I’ve always carried a large life insurance policy for the last 20+ years. I think it’s good that my family is taken care of if something happens to me. This morning I had to do an update because my original term was for twenty years. I was apprehensive about how the insurance company will perceive me as a risk.
According to Quotacy, life insurance companies’ responses vary to transgender applicants.
We recently worked with an applicant who had surgically transitioned from male to female. We completed an underwriting study—which is when we go to the different life insurance companies and ask what they think they could offer our applicant—and the responses varied.
Some carrier responses included the following:
Please note the statements are the unedited responses of underwriters at some of our life insurance companies and do not reflect the views of Quotacy as a company.
- We may issue Standard male rates assuming no history ofdepression, anxiety or other issues.
- We may issue Preferred male rates pending on medical history.
- We may issue Preferred female rates pending medical records and that applicant is following post-surgery requirements such as counseling and hormone therapy.
- We cannot issue until 3 years post-surgery and would rate as female then.
- We would generally issue male rates but will consider female if applicant feels it’s more appropriate.
- Whatever gender the applicant applies as is the one we will use.

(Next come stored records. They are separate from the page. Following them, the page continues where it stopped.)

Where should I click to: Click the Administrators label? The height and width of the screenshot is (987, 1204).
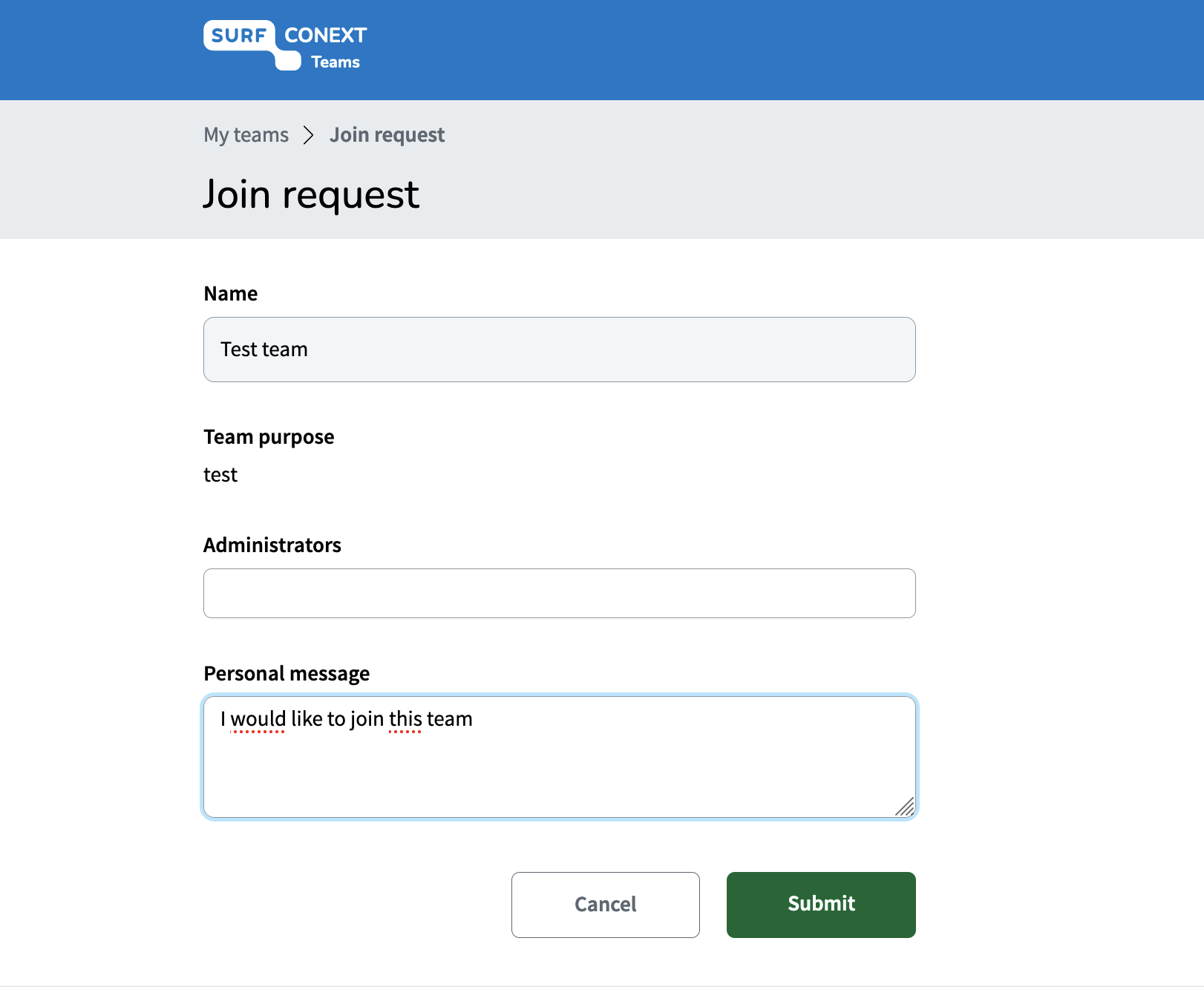tap(272, 545)
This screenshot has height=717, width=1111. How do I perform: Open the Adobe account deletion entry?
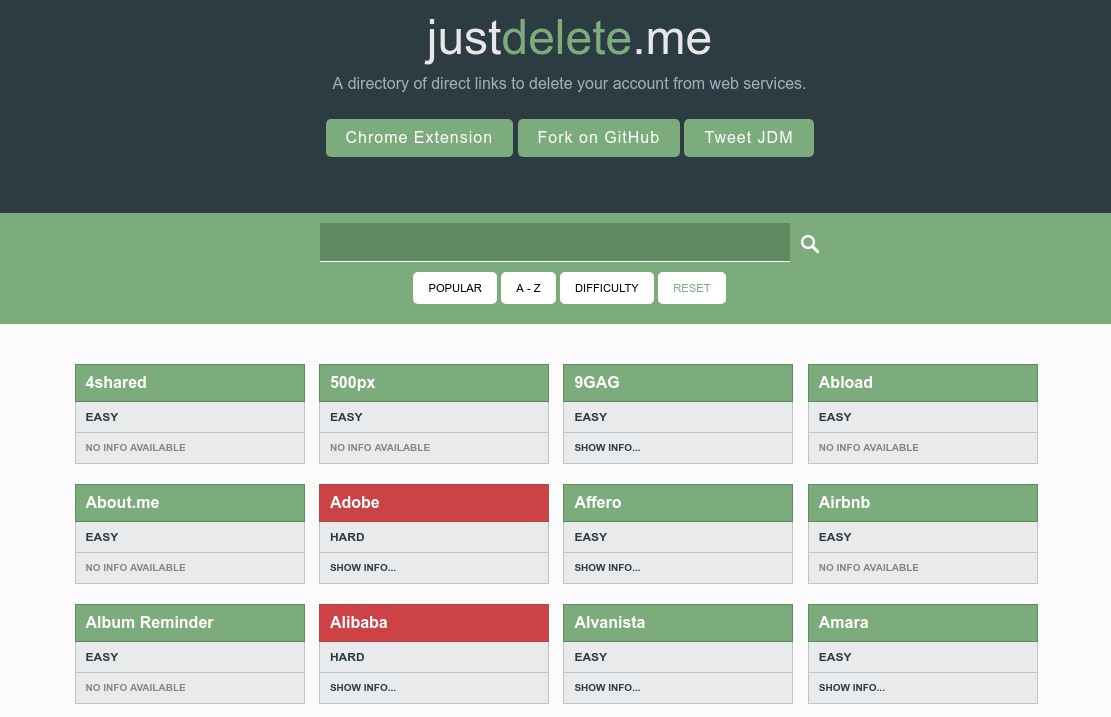pyautogui.click(x=433, y=502)
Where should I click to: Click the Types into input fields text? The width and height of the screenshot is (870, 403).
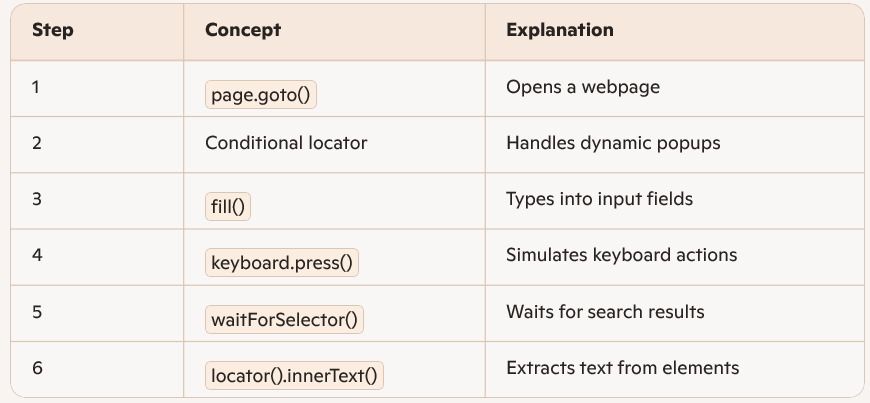[599, 199]
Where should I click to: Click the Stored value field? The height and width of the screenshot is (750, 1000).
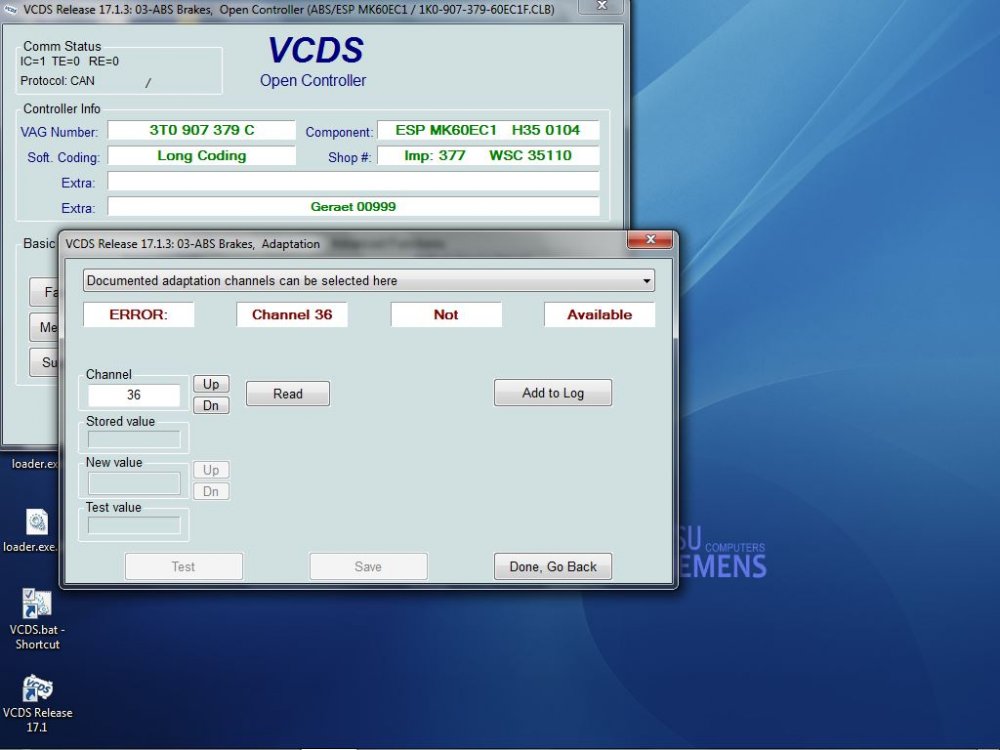click(134, 439)
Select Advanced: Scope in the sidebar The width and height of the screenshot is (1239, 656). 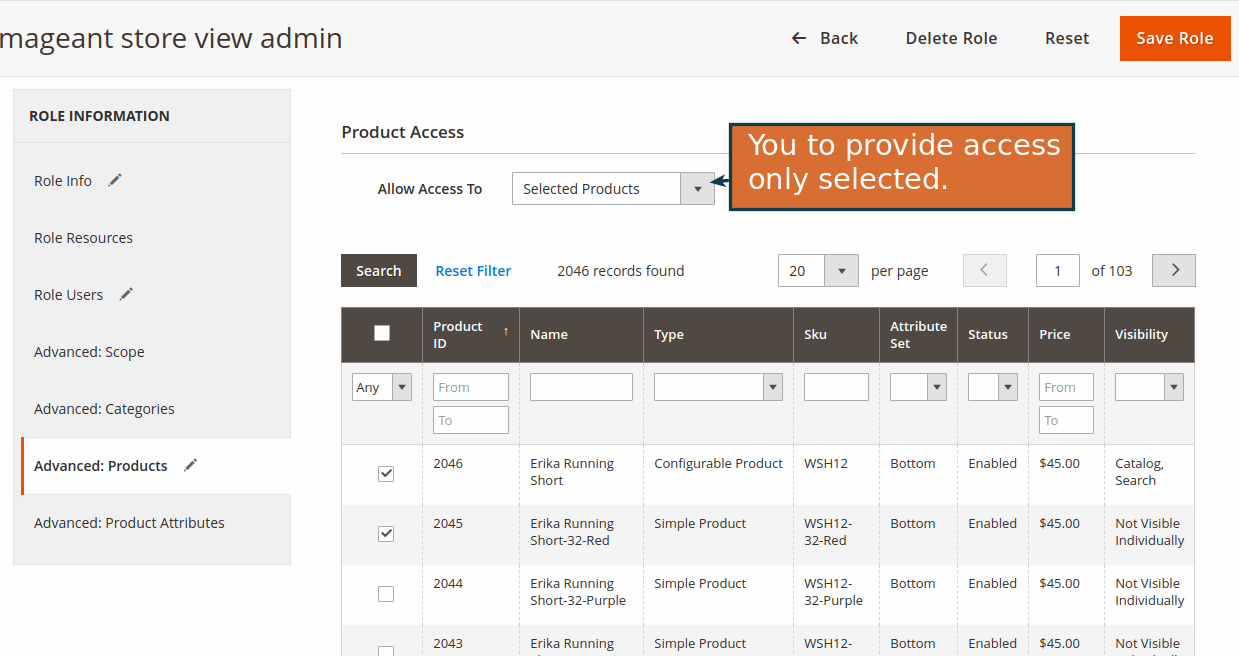point(89,351)
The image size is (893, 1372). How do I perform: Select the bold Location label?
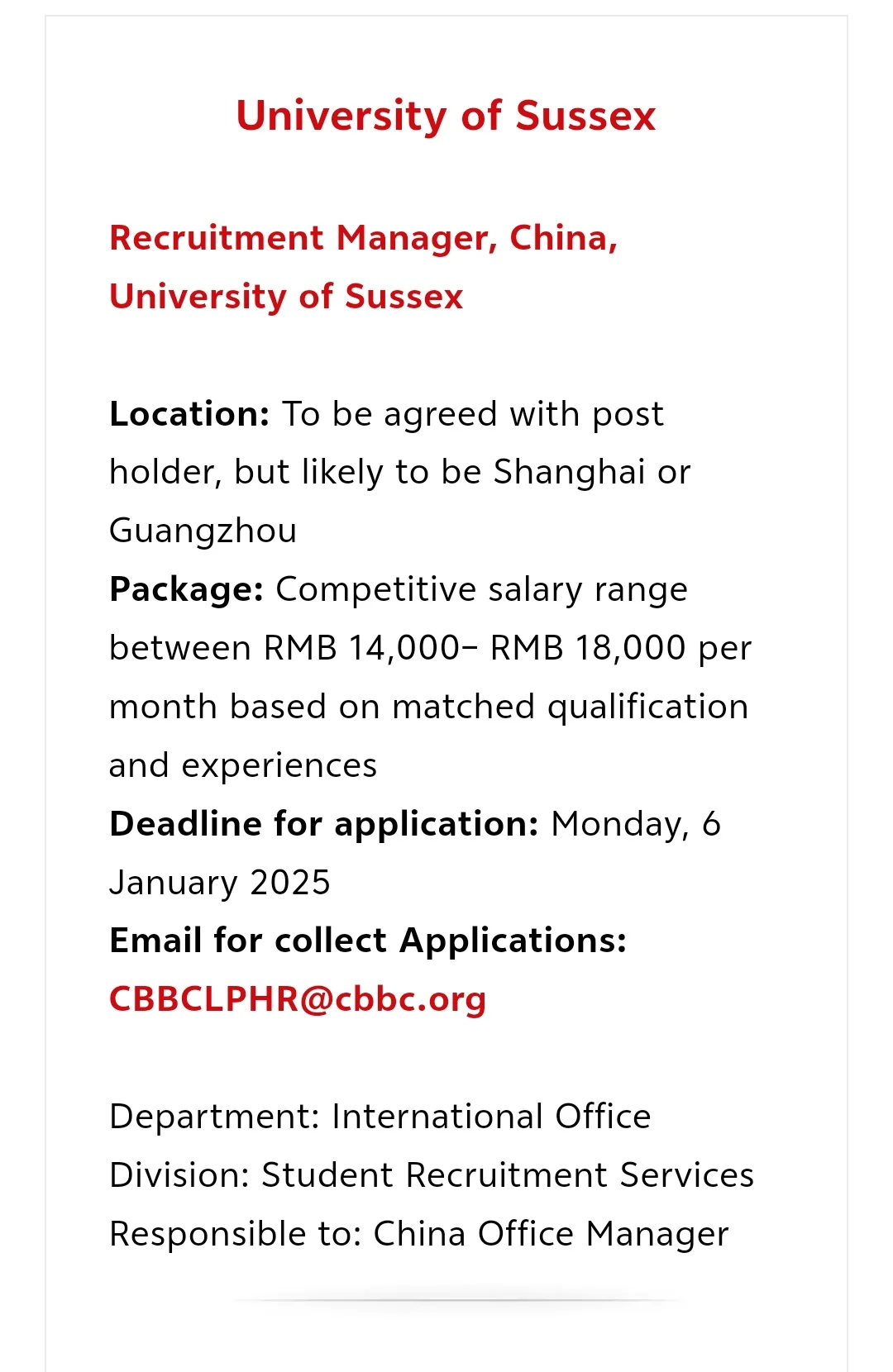[189, 413]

- We always underwrite as the gender they were born with.
As you can see, no two life insurance companies are alike. Each life insurance company follows their own set of underwriting guidelines and works on a case-by-case basis.
I haven’t heard back from my life insurance company yet.
However, this morning I had my physical. This brought so many questions into my head. I think the biggest issue I had was how was I gone to be perceived? I mean the nurse was coming to see a guy and she would see me instead. I heard her come in and I went to greet her. I said hi, she said, “I’m looking for Dr. White.” Yes, she was looking for male Dr. White. I said, “That’s me.” She cocked her head sideways a little as she said, “I thought I was meeting a guy.” I side stepped the response and said, “Come on back.”
That was the only mention of my gender the whole time she was with me. We did the usual physical stuff, height, blood pressure, history and the dreaded scale. Everything went very well, I think. My blood pressure was 118/68, it’s like that or lower usually. The history took a while but luckily everything seems to be good with me. She asked about my drugs. I told her Estradiol and progesterone. She didn’t blink an eye, just simply wrote it down. We briefly talked about my Endocrinologist and my Orthopedic surgeon.
This went I guess better than I expected. My being transgender never came up in the exam. Nor did she perceive me as anything but female. As she left it hit me hard, my emotions that is. I wanted to cry as so many emotions flooded my senses. I was seen as who I see myself, but for many reasons I was never able to be. I have been living fulltime as a female for two years but I’m not sure my head believes it to be true. Also, I guess I’ve assimilated well into the role, but not sure my dysphoria believes me. I still wait for that other shoe to drop so to speak all the time.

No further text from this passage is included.